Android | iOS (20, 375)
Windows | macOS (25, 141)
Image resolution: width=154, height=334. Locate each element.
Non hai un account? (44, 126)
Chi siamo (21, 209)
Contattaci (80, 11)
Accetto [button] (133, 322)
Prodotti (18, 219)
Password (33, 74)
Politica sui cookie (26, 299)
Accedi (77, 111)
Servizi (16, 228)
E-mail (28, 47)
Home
◆ ◆ ◆ ◆ ◆ ◆ ◆
Turn the material above into a numbered list, one entry per line, and leave out any blank lines.

__The reply__:
1. Android | iOS (20, 375)
2. Windows | macOS (25, 141)
3. Image resolution: width=154, height=334. Locate each element.
4. Non hai un account? (44, 126)
5. Chi siamo (21, 209)
6. Contattaci (80, 11)
7. Accetto [button] (133, 322)
8. Prodotti (18, 219)
9. Password (33, 74)
10. Politica sui cookie (26, 299)
11. Accedi (77, 111)
12. Servizi (16, 228)
13. E-mail (28, 47)
14. Home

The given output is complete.